» **DIRECTION A**: Which lines in the rows below contain the word "step"? List every such line, treating uppercase and lowercase as different.

The LSH approach involves generating a signature for each row in the sparse matrix. The signature is a compact and computationally efficient representation of a sparse matrix row that is generated by processing a row using two or more permutation functions to generate a corresponding number of permutations. A value is selected from each permutation and used as the corresponding value in the signature, as described in more detail hereinafter. Using a greater number of permutation functions increases the size of the signature and accuracy, but comes with increased computational cost. Rows with matching signatures are more likely to be similar so according to an implementation, the signatures are compared to identify clusters, e.g., groups, of similar rows.

According to an implementation, a sampling technique referred to herein as “banding” is used to compare signatures. With the banding technique, bands, i.e., portions of signatures, are compared to identify clusters of similar rows. Similar rows have the same value(s) within the bands of their respective signature. The clusters of similar rows are sorted using sort criteria to create a sorted hierarchy of clusters, from most similar to less similar. The sorted clusters are then used to rearrange rows in the CSR representation 118 and/or used in scheduling SpMV multiplication operations. The approach is described in more detail hereinafter with respect to various figures.

FIG. 3 is a flow diagram 300 that depicts an LSH approach for determining sparse matrix row similarity. The approach of FIG. 3 is performed, for example, as a preprocessing step before SpMV multiplication operations and the determined sparse matrix row similarity is then used to schedule SpMV multiplication operations. In step 302, a CSR representation for a sparse matrix is generated and in step 304, CSR representation metadata is generated for the sparse matrix, where the CSR representation metadata indicates the locations of non-zero values in the rows of the sparse matrix, as previously described herein.

In step 306, a first or next row in the sparse matrix is selected. For example, the first row (row 0) in the sparse matrix is selected, but rows in the sparse matrix may be processed in any order. In step 308, a set of permutations is generated for the selected row. FIG. 4A depicts example CSR representation metadata for a selected row of a sparse matrix, a corresponding set of permutations, and a row signature. In this example, the CSR representation metadata has eight values for purposes of explanation, but implementations are applicable to rows of any length, e.g., sparse matrix rows with many thousands or more values. The CSR representation metadata for the row is processed using four random permutation functions to generate four corresponding permutations (“Permutation 0”-“Permutation 3”) that are the same length as the row. The permutation functions may be any function that permutes the CSR representation metadata for a row and generates a permutation. According to an implementation, the permutation functions used are such that they provide a uniform random distribution. Permutation values are not limited to the values in the CSR representation metadata for the row, i.e., “0s” and “1s” in the present example, and may include other values, as depicted in FIG. 4A. Example permutation functions include, without limitation, hash functions such as Minhash, etc. Implementations are applicable to any number of permutation functions.

» **MATERIAL TO PROCESS**:
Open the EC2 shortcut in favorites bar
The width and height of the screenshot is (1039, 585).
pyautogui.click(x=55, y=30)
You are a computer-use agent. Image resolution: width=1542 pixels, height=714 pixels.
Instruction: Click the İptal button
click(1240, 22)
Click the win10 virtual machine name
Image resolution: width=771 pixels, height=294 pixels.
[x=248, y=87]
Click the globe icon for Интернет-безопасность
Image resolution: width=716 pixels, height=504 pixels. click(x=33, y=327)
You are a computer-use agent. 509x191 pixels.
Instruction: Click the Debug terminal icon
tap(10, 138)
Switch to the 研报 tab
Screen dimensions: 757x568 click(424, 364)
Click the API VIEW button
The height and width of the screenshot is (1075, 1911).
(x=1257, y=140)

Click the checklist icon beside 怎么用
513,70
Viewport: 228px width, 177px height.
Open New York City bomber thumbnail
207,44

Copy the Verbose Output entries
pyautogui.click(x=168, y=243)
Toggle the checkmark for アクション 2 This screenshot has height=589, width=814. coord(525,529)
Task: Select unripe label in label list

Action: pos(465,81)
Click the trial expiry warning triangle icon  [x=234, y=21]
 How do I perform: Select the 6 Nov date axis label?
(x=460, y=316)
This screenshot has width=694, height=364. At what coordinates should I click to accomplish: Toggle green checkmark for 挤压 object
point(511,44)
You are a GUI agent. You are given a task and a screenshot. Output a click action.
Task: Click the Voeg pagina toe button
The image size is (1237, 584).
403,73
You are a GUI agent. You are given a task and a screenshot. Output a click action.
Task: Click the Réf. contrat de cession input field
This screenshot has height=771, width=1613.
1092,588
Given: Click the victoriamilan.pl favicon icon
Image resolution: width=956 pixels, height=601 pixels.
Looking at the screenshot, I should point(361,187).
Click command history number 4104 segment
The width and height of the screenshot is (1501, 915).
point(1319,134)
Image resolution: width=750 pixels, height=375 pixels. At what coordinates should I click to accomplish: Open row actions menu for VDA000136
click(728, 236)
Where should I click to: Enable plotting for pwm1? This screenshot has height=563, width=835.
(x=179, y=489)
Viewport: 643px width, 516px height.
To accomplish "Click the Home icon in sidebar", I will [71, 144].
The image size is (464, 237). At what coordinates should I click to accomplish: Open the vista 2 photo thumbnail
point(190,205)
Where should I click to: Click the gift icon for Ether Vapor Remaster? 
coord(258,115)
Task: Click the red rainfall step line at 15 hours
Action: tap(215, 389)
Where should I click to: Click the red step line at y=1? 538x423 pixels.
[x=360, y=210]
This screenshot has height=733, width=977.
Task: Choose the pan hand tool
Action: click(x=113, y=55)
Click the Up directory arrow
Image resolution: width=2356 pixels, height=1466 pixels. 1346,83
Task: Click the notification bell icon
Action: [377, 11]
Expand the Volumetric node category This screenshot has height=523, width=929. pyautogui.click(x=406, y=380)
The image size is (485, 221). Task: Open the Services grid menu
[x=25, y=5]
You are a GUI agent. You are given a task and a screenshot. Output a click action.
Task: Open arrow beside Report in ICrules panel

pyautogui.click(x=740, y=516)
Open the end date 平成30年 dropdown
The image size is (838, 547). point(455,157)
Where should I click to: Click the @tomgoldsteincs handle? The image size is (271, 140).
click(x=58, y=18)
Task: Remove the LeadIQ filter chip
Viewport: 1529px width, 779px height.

» **DIRECTION B**: Repeat the LSH passage above word for word, starting at the words "The LSH approach" and stopping after "groups, of similar rows.".

» **WRITTEN REPLY A**:
Task: Click the red rainfall step line at 15 hours
Where should I click to: Click the red step line at y=1? 538x423 pixels.

» **WRITTEN REPLY B**:
The LSH approach involves generating a signature for each row in the sparse matrix. The signature is a compact and computationally efficient representation of a sparse matrix row that is generated by processing a row using two or more permutation functions to generate a corresponding number of permutations. A value is selected from each permutation and used as the corresponding value in the signature, as described in more detail hereinafter. Using a greater number of permutation functions increases the size of the signature and accuracy, but comes with increased computational cost. Rows with matching signatures are more likely to be similar so according to an implementation, the signatures are compared to identify clusters, e.g., groups, of similar rows.